WHAT THIS TASK INVOLVES:
What you return must match the material exactly, with every line present.
SUPPLIED RECORDS START
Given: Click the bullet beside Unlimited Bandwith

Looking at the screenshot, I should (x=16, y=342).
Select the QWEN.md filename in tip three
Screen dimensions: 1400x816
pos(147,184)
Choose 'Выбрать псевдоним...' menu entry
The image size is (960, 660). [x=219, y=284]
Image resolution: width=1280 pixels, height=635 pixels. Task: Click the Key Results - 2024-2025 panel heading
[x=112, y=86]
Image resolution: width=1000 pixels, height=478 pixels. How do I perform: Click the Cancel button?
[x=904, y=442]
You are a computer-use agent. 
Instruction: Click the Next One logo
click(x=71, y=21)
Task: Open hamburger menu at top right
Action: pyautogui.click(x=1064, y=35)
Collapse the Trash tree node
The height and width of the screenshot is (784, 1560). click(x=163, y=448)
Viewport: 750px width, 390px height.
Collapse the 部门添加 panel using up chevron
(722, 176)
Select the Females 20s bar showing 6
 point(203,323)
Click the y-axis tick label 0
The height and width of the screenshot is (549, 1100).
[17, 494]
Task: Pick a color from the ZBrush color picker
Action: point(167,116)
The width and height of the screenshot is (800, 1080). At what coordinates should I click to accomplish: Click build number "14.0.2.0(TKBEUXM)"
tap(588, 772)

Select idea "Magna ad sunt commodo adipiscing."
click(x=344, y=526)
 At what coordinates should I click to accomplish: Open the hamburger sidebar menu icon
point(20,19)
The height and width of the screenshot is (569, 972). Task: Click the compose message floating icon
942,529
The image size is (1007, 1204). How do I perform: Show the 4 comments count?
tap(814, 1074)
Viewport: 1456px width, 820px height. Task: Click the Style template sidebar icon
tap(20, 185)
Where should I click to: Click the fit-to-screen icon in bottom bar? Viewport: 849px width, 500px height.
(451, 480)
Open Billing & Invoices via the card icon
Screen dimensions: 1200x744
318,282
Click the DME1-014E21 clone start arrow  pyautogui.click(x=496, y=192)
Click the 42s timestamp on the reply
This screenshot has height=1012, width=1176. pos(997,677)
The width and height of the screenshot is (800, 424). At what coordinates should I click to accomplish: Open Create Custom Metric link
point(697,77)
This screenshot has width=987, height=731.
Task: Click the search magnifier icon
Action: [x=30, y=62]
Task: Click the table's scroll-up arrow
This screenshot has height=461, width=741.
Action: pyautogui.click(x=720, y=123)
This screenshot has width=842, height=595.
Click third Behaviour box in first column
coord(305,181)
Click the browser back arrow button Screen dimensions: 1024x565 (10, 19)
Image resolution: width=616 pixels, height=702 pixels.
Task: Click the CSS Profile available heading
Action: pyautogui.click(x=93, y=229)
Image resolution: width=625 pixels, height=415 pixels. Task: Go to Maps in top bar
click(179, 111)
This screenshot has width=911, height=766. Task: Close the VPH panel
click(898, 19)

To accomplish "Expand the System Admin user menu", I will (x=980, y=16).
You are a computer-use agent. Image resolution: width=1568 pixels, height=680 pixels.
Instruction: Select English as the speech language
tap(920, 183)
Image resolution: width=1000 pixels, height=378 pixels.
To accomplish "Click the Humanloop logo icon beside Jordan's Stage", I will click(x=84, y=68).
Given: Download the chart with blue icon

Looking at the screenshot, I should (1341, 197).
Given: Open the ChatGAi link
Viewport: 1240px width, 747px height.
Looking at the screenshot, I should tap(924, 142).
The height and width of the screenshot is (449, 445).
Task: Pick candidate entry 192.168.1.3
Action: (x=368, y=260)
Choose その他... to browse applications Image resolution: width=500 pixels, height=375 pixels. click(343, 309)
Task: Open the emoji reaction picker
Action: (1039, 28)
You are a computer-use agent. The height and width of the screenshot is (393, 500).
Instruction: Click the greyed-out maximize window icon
SUPPLIED RECORDS END
WRITTEN SOLUTION:
Given: Click the bullet beside Unlimited Bandwith

Looking at the screenshot, I should (x=16, y=342).
Select the QWEN.md filename in tip three
Screen dimensions: 1400x816
pos(147,184)
Choose 'Выбрать псевдоним...' menu entry
The image size is (960, 660). [x=219, y=284]
Image resolution: width=1280 pixels, height=635 pixels. Task: Click the Key Results - 2024-2025 panel heading
[x=112, y=86]
Image resolution: width=1000 pixels, height=478 pixels. How do I perform: Click the Cancel button?
[x=904, y=442]
You are a computer-use agent. 
Instruction: Click the Next One logo
click(x=71, y=21)
Task: Open hamburger menu at top right
Action: pyautogui.click(x=1064, y=35)
Collapse the Trash tree node
The height and width of the screenshot is (784, 1560). click(x=163, y=448)
Viewport: 750px width, 390px height.
Collapse the 部门添加 panel using up chevron
(722, 176)
Select the Females 20s bar showing 6
 point(203,323)
Click the y-axis tick label 0
The height and width of the screenshot is (549, 1100).
[17, 494]
Task: Pick a color from the ZBrush color picker
Action: point(167,116)
The width and height of the screenshot is (800, 1080). At what coordinates should I click to accomplish: Click build number "14.0.2.0(TKBEUXM)"
tap(588, 772)

Select idea "Magna ad sunt commodo adipiscing."
click(x=344, y=526)
 At what coordinates should I click to accomplish: Open the hamburger sidebar menu icon
point(20,19)
The height and width of the screenshot is (569, 972). Task: Click the compose message floating icon
942,529
The image size is (1007, 1204). How do I perform: Show the 4 comments count?
tap(814, 1074)
Viewport: 1456px width, 820px height. Task: Click the Style template sidebar icon
tap(20, 185)
Where should I click to: Click the fit-to-screen icon in bottom bar? Viewport: 849px width, 500px height.
(451, 480)
Open Billing & Invoices via the card icon
Screen dimensions: 1200x744
318,282
Click the DME1-014E21 clone start arrow  pyautogui.click(x=496, y=192)
Click the 42s timestamp on the reply
This screenshot has height=1012, width=1176. pos(997,677)
The width and height of the screenshot is (800, 424). At what coordinates should I click to accomplish: Open Create Custom Metric link
point(697,77)
This screenshot has width=987, height=731.
Task: Click the search magnifier icon
Action: [x=30, y=62]
Task: Click the table's scroll-up arrow
This screenshot has height=461, width=741.
Action: pyautogui.click(x=720, y=123)
This screenshot has width=842, height=595.
Click third Behaviour box in first column
coord(305,181)
Click the browser back arrow button Screen dimensions: 1024x565 (10, 19)
Image resolution: width=616 pixels, height=702 pixels.
Task: Click the CSS Profile available heading
Action: pyautogui.click(x=93, y=229)
Image resolution: width=625 pixels, height=415 pixels. Task: Go to Maps in top bar
click(179, 111)
This screenshot has width=911, height=766. Task: Close the VPH panel
click(898, 19)

To accomplish "Expand the System Admin user menu", I will (x=980, y=16).
You are a computer-use agent. Image resolution: width=1568 pixels, height=680 pixels.
Instruction: Select English as the speech language
tap(920, 183)
Image resolution: width=1000 pixels, height=378 pixels.
To accomplish "Click the Humanloop logo icon beside Jordan's Stage", I will click(x=84, y=68).
Given: Download the chart with blue icon

Looking at the screenshot, I should (1341, 197).
Given: Open the ChatGAi link
Viewport: 1240px width, 747px height.
Looking at the screenshot, I should tap(924, 142).
The height and width of the screenshot is (449, 445).
Task: Pick candidate entry 192.168.1.3
Action: (x=368, y=260)
Choose その他... to browse applications Image resolution: width=500 pixels, height=375 pixels. click(343, 309)
Task: Open the emoji reaction picker
Action: (1039, 28)
You are a computer-use agent. The height and width of the screenshot is (393, 500).
Instruction: Click the greyed-out maximize window icon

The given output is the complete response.